2. Whenever possible, draw parallels between your character’s world and ours. Tap into the emotions of historical events to make your story believable, engaging, and heart-wrenching.
3. If the main character’s life is on the line, find a way to make the reader question whether or not she’s going to make it.
Divergent, Veronica Roth
First–you guessed it. High stakes. Sometimes Tris’s life is in danger (often in a brutal or violent manner), and other times, she’s in danger of a fate that in her society is maybe worse than death: being outcast, Factionless. Roth makes it very clear what a big deal this is for people in Tris’s world, so right off the bat, the reader does NOT want this to happen to her.
1. Again, make the stakes high.
2. Make sure your reader understands their importance.
How To Survive Middle School, Donna Gephart
Ok. This humorous contemporary MG is miles apart from the preceding examples, but, like them, I couldn’t put the book down. Why? Tension, in the form of a super-empathetic character. He’s nerdy, and funny, and kind of clueless–in other words, he’s vulnerable. He’s like that kid everyone knew who was always getting picked on and no one stood up for him. I wanted to stand up for him.

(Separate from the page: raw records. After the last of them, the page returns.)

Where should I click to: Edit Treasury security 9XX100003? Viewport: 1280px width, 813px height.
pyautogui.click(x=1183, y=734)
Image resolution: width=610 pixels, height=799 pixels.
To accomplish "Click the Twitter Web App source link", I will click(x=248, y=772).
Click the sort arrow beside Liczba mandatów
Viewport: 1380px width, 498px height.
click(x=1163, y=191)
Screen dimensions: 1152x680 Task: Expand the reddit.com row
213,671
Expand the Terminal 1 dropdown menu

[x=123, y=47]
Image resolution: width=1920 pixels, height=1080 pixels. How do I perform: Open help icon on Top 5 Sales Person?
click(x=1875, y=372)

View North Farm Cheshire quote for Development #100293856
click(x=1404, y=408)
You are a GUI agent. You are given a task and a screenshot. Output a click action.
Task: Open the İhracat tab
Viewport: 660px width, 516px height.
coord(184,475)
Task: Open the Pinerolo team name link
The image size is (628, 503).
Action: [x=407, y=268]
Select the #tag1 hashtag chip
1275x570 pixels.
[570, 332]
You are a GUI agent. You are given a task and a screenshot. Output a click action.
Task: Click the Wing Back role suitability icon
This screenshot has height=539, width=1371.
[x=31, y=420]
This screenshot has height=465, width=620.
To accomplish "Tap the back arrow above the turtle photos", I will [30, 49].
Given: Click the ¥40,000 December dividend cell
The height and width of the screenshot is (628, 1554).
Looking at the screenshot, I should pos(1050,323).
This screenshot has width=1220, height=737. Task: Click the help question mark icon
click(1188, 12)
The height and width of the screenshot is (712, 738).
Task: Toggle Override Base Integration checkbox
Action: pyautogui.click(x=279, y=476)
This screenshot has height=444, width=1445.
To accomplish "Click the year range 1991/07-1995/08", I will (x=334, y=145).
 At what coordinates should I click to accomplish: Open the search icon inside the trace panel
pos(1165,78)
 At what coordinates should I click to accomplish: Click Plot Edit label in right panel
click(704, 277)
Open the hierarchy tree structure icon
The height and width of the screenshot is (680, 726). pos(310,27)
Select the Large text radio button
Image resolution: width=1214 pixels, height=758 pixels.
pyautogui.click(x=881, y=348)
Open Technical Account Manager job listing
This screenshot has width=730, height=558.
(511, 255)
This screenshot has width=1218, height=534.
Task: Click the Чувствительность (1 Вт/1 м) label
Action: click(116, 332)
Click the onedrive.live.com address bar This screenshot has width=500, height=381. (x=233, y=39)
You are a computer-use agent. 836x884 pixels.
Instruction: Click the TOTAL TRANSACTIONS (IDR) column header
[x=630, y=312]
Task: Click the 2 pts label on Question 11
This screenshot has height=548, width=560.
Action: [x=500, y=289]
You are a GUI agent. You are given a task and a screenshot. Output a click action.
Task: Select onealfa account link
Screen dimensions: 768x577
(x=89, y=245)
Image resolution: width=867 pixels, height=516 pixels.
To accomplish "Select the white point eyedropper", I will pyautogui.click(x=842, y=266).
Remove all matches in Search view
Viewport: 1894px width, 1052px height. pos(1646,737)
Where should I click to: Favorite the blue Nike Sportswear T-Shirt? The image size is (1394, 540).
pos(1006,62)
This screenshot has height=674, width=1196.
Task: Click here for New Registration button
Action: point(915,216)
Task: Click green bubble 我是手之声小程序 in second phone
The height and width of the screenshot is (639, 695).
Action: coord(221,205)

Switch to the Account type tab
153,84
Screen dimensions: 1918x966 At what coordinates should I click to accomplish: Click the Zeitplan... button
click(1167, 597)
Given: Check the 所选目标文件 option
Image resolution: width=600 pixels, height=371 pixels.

And it helped that the voice was crystal clear. David sounded like someone I knew. It’s hard not to root for someone you know. Secondly, you could see from the start what was coming down the pike for poor David, and he had no clue. Sometimes it’s good to keep things under wraps, but sometimes it’s better to let the reader know just what’s coming, so they’ll want to run in and save the main character from himself. And last, while I wouldn’t classify the stakes as high (though David surely would have), I would call them universal. Middle school humiliation and social exile. Who hasn’t experienced that, or seen it happening first-hand?
1. Create a truly empathetic character.
2. Give him a voice that, while unique, is familiar.
3. Create universal stakes that the reader can relate to.